DATA ROWS –
+ + + +

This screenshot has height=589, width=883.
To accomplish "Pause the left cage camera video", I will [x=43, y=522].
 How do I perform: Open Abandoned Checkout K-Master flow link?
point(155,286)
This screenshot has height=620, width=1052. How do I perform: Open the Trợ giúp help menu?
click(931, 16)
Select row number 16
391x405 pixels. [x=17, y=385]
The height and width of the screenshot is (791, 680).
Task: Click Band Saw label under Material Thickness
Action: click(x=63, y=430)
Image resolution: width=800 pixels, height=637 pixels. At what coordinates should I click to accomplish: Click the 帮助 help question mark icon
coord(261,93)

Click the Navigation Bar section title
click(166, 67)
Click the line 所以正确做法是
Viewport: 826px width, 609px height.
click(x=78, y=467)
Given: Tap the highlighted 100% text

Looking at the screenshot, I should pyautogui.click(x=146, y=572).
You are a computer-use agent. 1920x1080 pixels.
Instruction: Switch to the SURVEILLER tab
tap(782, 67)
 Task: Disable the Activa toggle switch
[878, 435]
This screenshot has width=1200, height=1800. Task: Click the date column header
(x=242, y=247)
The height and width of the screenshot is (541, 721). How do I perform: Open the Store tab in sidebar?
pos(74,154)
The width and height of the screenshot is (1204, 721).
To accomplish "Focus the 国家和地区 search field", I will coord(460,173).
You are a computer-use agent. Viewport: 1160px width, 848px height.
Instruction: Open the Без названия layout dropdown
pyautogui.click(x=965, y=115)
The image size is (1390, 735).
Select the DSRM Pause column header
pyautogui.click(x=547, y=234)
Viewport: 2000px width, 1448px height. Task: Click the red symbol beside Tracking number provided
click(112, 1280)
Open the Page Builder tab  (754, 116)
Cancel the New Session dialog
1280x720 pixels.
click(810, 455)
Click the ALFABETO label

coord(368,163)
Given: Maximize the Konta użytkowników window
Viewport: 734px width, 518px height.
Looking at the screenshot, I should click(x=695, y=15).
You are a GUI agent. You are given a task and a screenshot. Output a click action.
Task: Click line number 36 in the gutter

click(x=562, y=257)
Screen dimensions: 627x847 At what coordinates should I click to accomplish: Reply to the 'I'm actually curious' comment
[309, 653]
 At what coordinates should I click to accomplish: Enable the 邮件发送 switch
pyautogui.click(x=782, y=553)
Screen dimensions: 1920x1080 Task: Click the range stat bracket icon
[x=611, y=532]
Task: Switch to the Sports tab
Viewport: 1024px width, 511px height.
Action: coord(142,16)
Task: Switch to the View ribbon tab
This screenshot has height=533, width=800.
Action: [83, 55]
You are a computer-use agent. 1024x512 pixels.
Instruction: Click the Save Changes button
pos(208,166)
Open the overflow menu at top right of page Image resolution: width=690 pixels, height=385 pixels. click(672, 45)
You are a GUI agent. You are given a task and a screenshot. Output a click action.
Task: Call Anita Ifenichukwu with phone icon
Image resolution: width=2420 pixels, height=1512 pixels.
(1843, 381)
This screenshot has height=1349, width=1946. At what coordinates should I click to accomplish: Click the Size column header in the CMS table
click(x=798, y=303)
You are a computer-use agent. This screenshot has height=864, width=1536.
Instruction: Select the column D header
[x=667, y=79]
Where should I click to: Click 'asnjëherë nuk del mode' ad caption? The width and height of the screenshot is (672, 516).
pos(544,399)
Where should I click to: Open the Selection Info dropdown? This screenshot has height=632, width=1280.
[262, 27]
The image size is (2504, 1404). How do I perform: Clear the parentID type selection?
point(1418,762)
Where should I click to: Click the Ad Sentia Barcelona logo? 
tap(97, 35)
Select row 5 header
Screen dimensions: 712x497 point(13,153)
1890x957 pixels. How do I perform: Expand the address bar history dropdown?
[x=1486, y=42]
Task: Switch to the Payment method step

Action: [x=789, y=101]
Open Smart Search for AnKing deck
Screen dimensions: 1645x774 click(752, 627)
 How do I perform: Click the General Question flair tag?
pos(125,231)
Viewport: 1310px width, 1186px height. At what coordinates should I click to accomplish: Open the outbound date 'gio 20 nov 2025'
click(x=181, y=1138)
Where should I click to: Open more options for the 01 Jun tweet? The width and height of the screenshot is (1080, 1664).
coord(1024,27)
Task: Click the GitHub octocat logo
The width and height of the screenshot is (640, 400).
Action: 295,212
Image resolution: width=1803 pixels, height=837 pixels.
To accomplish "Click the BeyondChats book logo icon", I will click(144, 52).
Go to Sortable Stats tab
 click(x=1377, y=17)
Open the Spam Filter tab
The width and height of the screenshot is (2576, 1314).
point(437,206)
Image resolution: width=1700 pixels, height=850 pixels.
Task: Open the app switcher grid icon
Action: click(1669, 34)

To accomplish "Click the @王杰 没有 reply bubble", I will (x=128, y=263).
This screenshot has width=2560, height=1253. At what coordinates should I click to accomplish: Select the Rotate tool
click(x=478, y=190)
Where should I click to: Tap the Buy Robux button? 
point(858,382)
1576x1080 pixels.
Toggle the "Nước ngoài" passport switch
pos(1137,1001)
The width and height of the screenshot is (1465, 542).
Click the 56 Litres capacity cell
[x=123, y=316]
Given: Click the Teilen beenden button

+ + + +

WORK INSTRUCTIONS – Could you pull out every one of the lines above and reproduce them verbatim?

RESPONSE –
This screenshot has height=589, width=883.
To accomplish "Pause the left cage camera video", I will [x=43, y=522].
 How do I perform: Open Abandoned Checkout K-Master flow link?
point(155,286)
This screenshot has height=620, width=1052. How do I perform: Open the Trợ giúp help menu?
click(931, 16)
Select row number 16
391x405 pixels. [x=17, y=385]
The height and width of the screenshot is (791, 680).
Task: Click Band Saw label under Material Thickness
Action: click(x=63, y=430)
Image resolution: width=800 pixels, height=637 pixels. At what coordinates should I click to accomplish: Click the 帮助 help question mark icon
coord(261,93)

Click the Navigation Bar section title
click(166, 67)
Click the line 所以正确做法是
Viewport: 826px width, 609px height.
click(x=78, y=467)
Given: Tap the highlighted 100% text

Looking at the screenshot, I should pyautogui.click(x=146, y=572).
You are a computer-use agent. 1920x1080 pixels.
Instruction: Switch to the SURVEILLER tab
tap(782, 67)
 Task: Disable the Activa toggle switch
[878, 435]
This screenshot has width=1200, height=1800. Task: Click the date column header
(x=242, y=247)
The height and width of the screenshot is (541, 721). How do I perform: Open the Store tab in sidebar?
pos(74,154)
The width and height of the screenshot is (1204, 721).
To accomplish "Focus the 国家和地区 search field", I will coord(460,173).
You are a computer-use agent. Viewport: 1160px width, 848px height.
Instruction: Open the Без названия layout dropdown
pyautogui.click(x=965, y=115)
The image size is (1390, 735).
Select the DSRM Pause column header
pyautogui.click(x=547, y=234)
Viewport: 2000px width, 1448px height. Task: Click the red symbol beside Tracking number provided
click(112, 1280)
Open the Page Builder tab  (754, 116)
Cancel the New Session dialog
1280x720 pixels.
click(810, 455)
Click the ALFABETO label

coord(368,163)
Given: Maximize the Konta użytkowników window
Viewport: 734px width, 518px height.
Looking at the screenshot, I should click(x=695, y=15).
You are a GUI agent. You are given a task and a screenshot. Output a click action.
Task: Click line number 36 in the gutter

click(x=562, y=257)
Screen dimensions: 627x847 At what coordinates should I click to accomplish: Reply to the 'I'm actually curious' comment
[309, 653]
 At what coordinates should I click to accomplish: Enable the 邮件发送 switch
pyautogui.click(x=782, y=553)
Screen dimensions: 1920x1080 Task: Click the range stat bracket icon
[x=611, y=532]
Task: Switch to the Sports tab
Viewport: 1024px width, 511px height.
Action: coord(142,16)
Task: Switch to the View ribbon tab
This screenshot has height=533, width=800.
Action: [83, 55]
You are a computer-use agent. 1024x512 pixels.
Instruction: Click the Save Changes button
pos(208,166)
Open the overflow menu at top right of page Image resolution: width=690 pixels, height=385 pixels. click(672, 45)
You are a GUI agent. You are given a task and a screenshot. Output a click action.
Task: Call Anita Ifenichukwu with phone icon
Image resolution: width=2420 pixels, height=1512 pixels.
(1843, 381)
This screenshot has height=1349, width=1946. At what coordinates should I click to accomplish: Click the Size column header in the CMS table
click(x=798, y=303)
You are a computer-use agent. This screenshot has height=864, width=1536.
Instruction: Select the column D header
[x=667, y=79]
Where should I click to: Click 'asnjëherë nuk del mode' ad caption? The width and height of the screenshot is (672, 516).
pos(544,399)
Where should I click to: Open the Selection Info dropdown? This screenshot has height=632, width=1280.
[262, 27]
The image size is (2504, 1404). How do I perform: Clear the parentID type selection?
point(1418,762)
Where should I click to: Click the Ad Sentia Barcelona logo? 
tap(97, 35)
Select row 5 header
Screen dimensions: 712x497 point(13,153)
1890x957 pixels. How do I perform: Expand the address bar history dropdown?
[x=1486, y=42]
Task: Switch to the Payment method step

Action: [x=789, y=101]
Open Smart Search for AnKing deck
Screen dimensions: 1645x774 click(752, 627)
 How do I perform: Click the General Question flair tag?
pos(125,231)
Viewport: 1310px width, 1186px height. At what coordinates should I click to accomplish: Open the outbound date 'gio 20 nov 2025'
click(x=181, y=1138)
Where should I click to: Open more options for the 01 Jun tweet? The width and height of the screenshot is (1080, 1664).
coord(1024,27)
Task: Click the GitHub octocat logo
The width and height of the screenshot is (640, 400).
Action: 295,212
Image resolution: width=1803 pixels, height=837 pixels.
To accomplish "Click the BeyondChats book logo icon", I will click(144, 52).
Go to Sortable Stats tab
 click(x=1377, y=17)
Open the Spam Filter tab
The width and height of the screenshot is (2576, 1314).
point(437,206)
Image resolution: width=1700 pixels, height=850 pixels.
Task: Open the app switcher grid icon
Action: click(1669, 34)

To accomplish "Click the @王杰 没有 reply bubble", I will (x=128, y=263).
This screenshot has width=2560, height=1253. At what coordinates should I click to accomplish: Select the Rotate tool
click(x=478, y=190)
Where should I click to: Tap the Buy Robux button? 
point(858,382)
1576x1080 pixels.
Toggle the "Nước ngoài" passport switch
pos(1137,1001)
The width and height of the screenshot is (1465, 542).
Click the 56 Litres capacity cell
[x=123, y=316]
Given: Click the Teilen beenden button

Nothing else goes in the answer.